A political activist from a young age, Dzikiewicz stands in solidarity with artists who use their work to highlight injustice. From Pablo Picasso’s desperate figures in Guernica to the pesticide-riddled skeleton in Ester Hernandez’s Sun Mad, artists have a rich tradition of creating work for humanitarian impact.

“Images can be very powerful,” Dzikiewicz remarked. “Think of Shepard Fairey’s Barack Obama Hope Poster. Political concepts can be hard to understand, but artwork has an immediate visual impact that can clarify abstract ideas.”

Dzikiewicz’s Women’s March 2017, a 96-inch expanse of radiant color, glimmering lights, and abundant texture, is an allegory of the current Women’s Movement.

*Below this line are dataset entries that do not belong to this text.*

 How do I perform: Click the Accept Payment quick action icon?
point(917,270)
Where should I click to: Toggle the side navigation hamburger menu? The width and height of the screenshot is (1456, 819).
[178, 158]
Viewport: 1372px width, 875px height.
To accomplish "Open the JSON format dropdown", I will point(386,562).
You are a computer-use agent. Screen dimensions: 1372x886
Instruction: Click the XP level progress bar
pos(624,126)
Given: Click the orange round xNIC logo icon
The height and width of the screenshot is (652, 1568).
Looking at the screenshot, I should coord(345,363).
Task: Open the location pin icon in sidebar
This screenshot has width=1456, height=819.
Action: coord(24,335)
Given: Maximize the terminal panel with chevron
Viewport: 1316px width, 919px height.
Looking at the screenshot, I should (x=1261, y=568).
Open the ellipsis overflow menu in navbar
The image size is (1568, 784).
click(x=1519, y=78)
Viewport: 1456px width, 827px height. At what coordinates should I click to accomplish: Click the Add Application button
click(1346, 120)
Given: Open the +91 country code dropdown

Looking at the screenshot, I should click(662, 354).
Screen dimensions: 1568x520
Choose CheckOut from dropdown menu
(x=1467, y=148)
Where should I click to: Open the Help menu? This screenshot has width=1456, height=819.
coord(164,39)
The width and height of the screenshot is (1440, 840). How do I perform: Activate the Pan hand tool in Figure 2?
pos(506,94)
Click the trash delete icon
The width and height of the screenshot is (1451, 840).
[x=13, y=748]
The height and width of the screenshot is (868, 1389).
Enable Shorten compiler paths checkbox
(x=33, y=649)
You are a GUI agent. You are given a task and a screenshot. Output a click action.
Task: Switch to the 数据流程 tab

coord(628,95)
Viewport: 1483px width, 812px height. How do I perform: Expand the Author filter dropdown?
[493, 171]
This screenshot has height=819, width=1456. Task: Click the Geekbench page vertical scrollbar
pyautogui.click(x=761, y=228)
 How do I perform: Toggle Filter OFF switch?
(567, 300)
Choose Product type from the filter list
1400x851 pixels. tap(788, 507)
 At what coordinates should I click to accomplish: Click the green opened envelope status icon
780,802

Individual crystals and LED lights glisten and glint like catching sparks, bringing light to the painting’s matte, waxen surface. Here, Dzikiewicz’s heroine shows strength and unity instead of passivity and complicity. Envisioned as a pink-hat-wearing-protestor, the spirit of empathy and understanding “punches out” the members of hate groups. “My work is about women coming together to show strength in the face of hate,” Dzikiewicz said.

Also referring to growth, increased strength, or heightened illumination, “wax” isn’t just the material with which Dzikiewicz paints. The meaning of her medium is double: Dzikiewicz works in wax, as her work—and the movement she supports—waxes.

Julia Dzikiewicz  received her BS in Architecture from the University of Virginia before focusing her studies on fine art at the Corcoran College of Art and Design. Her work has been featured in numerous group exhibitions and solo shows, including the BlackRock Center for the Arts and Larkin Arts Center. Currently, Dzikiewicz lives in Fairfax County, Virginia, where she works exclusively in encaustic.